From Deseret News archives:
Demos issue 4 proposals for ethics reform
Republicans kill such measures, lawmaker says
Those four so-called "legislative ethics reforms" were put forward by a group of Utah Democratic legislators and legislative candidates Tuesday on the front steps of the Utah Capitol.
Sen. Pat Jones, D-Holladay, said most legislative Democrats have for years pushed any number of ethical reforms in the Legislature and since 2003, 18 such bills have failed, killed by the majority Republicans.
"This has been the worst year in Utah history" for legislative ethics, Jones added. Pushed by media members to expand on that statement, Jones and Reps. Carol Spackman Moss, D-Holladay, and Karen Morgan, D-Cottonwood Heights, both cited the recent ethics hearings on Rep. Greg Hughes, R-Draper. Moss and Morgan both sat on the House Ethics Committee, which cleared Hughes of the six charges, and 30 individual complaints, lodged against him by three other House Democrats.
Several of the votes on Hughes' actions were split 4-4, the four Democrats on the committee voting to find Hughes guilty, the four Republicans on the committee voting to acquit. The split vote meant no charges, and Morgan said an independent ethics panel "must happen." On other counts against Hughes, all eight members voted to acquit. The committee did issue a reprimand letter against Hughes.
"Ethics bills often find a sudden death in the Rules or other committees," said Jones, who herself has seen several ethics bills she's sponsored die in recent general sessions.

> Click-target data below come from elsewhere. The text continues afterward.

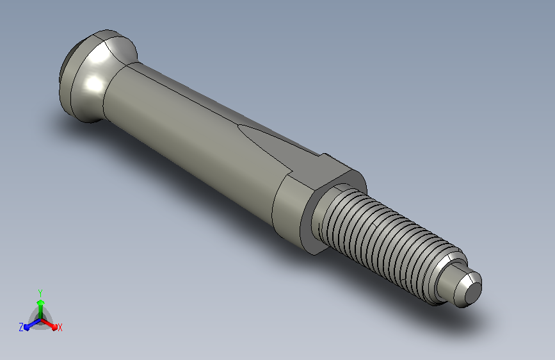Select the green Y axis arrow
(x=41, y=309)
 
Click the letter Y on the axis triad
(x=40, y=293)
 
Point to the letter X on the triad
(x=60, y=328)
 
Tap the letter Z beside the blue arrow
(x=21, y=327)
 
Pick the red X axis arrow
(x=49, y=324)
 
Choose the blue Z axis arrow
(x=33, y=324)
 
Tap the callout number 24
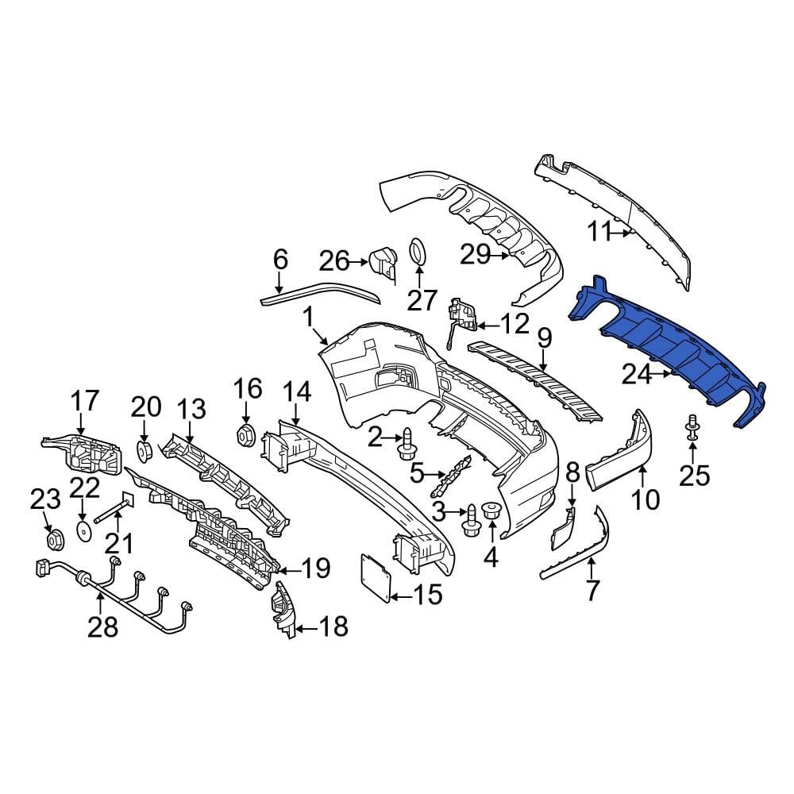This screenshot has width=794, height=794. click(x=637, y=376)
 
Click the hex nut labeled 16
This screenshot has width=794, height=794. click(x=245, y=434)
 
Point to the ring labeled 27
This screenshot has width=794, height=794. click(x=419, y=251)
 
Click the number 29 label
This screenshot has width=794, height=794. click(x=475, y=254)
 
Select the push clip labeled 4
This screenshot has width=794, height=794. click(x=491, y=510)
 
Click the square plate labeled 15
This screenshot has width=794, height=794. click(x=376, y=576)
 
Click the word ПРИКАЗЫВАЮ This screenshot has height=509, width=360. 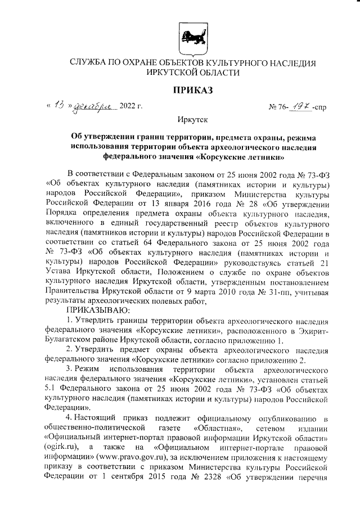[98, 310]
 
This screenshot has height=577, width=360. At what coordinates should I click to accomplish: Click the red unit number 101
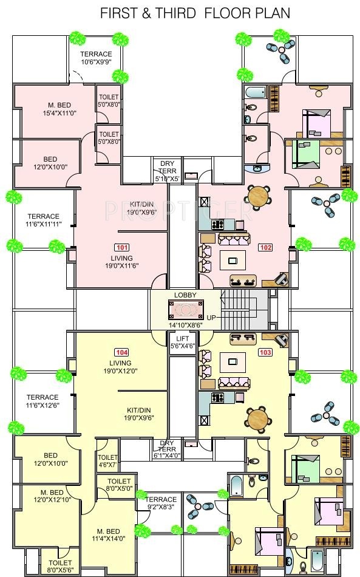(x=121, y=248)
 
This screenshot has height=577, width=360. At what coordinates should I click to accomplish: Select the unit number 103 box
(x=265, y=352)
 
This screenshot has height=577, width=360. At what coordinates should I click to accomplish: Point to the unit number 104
(x=121, y=352)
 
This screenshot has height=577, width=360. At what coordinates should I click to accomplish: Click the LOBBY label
(x=185, y=295)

GOP leaders in the House and Senate now say they favor action in the 2009 Legislature on several ethics fronts. (Several House GOP leaders point out that they have voted for such measures before, and the bills have passed the House only to die in the Senate.)
"But these (Republicans) are Johnny-come-latelies. I ask Utahns to ask these (legislators) to show proof" where they have supported ethics reform in the past, Jones said. Since many ethics bills were killed or otherwise blocked by the majority Republicans, "why should they change their ways?" she asked.
But, in fact, GOP Sen. Greg Bell, R-Fruit Heights, has sponsored a lobbyist gift-ban bill in the Senate the past two years. And both times his bill died in part because a Democratic state senator didn't show up to the committee to vote for or against it.
"Not all Democrats have been on board," Jones said when reminded of those votes. How will she and other Senate Democrats get ethics bills past both GOP and Democratic opposition in the Senate? "By using our strength and power," she replied.